D’autre part sur l’exemple de la doctrine économique qui l’a conçu, le libéralisme en tant que système politique vise à la concentration des pouvoirs dans une forme de gouvernance mondiale pour laquelle nous ne représentons plus qu’une infime partie d’un tout comme une fourmi dans une fourmilière. Nos particularités s’effacent au profit du plus petit dénominateur commun. La politique libérale construit la fabrique de nos frustrations.

Loin de favoriser des efforts vers plus de démocratie et de prise en compte des inégalités, la crise du Coronavirus, avec ses mesures de confinement, exacerbe les fractures sociales entre une population instruite au numérique et celle qui n’est pas connectée, entre les générations, l’isolement des uns, le confort des autres, entre les classes installées (cadres) et celles précarisées. Le concept de généralité qui est porté par les gouvernants et répercuté par les médias, invisibilise les situations dramatiques aux yeux de ceux qui vivent à l’aise dans un environnement consumériste.

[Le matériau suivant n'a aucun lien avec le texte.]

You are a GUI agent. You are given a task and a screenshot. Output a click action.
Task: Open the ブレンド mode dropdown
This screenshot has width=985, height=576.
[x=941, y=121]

Le lendemain de la crise sanitaire se dessine non pas dans une reconstruction positive comme ce fut le cas après la seconde guerre mondiale mais dans une stratégie d’effacement de toute contestation aux exécutifs en place. On en voit les prémices en Chine où loin de le déstabiliser, le début de la fin de crise a renforcé le pouvoir autoritaire. Les gouvernements vont jouer à fond cette carte en habituant les populations à la soumission à leurs ordres.

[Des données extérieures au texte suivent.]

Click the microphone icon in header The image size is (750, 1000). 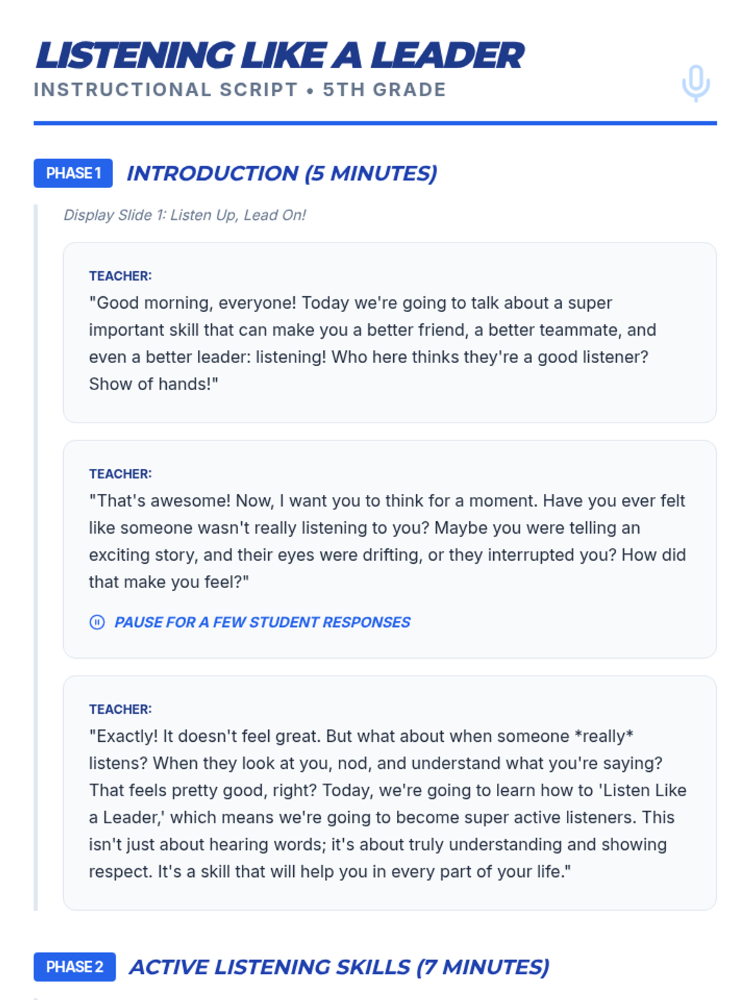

De fait, l’état de guerre annoncé n’est pas une simple métaphore et une partie de la législation renforcée par décrets (contrôles accrus pouvant aller jusqu’à l’état de siège ou au couvre-feu) sera soumise à la tentation de nos gouvernants de la pérenniser avec le consentement subtilement acquis d’une partie de la population reconnaissante des efforts consentis par les hommes en charge.

Le temps de crise permet également de développer des systèmes de surveillance (l’emploi de drones), des procédures de travail (télé-enseignement) qui visent à isoler les citoyens, à les empêcher de se rassembler sans contrainte, à réduire le champ de nos libertés, toutes tentatives qui seraient massivement rejetées par l’opinion publique en temps normal. Il est assez significatif que l’on privilégie de nous parler surtout des effets positifs du confinement plutôt que de la recherche en cours sur des médicaments susceptibles de soigner la maladie (la chloroquine entre autres). Au nom de l’intérêt général défini comme de juste par les seuls hommes au pouvoir.

Il ne faut pas oublier que notre exécutif (et c’est le cas dans d’autres pays) était en passe de changer les règles de la société par des réformes contestées. La crise leur permet de relégitimer leur action et leur donne les armes, puisque nous sommes en guerre, de la conforter. A nous, une fois la pandémie éloignée, d’être très vigilants.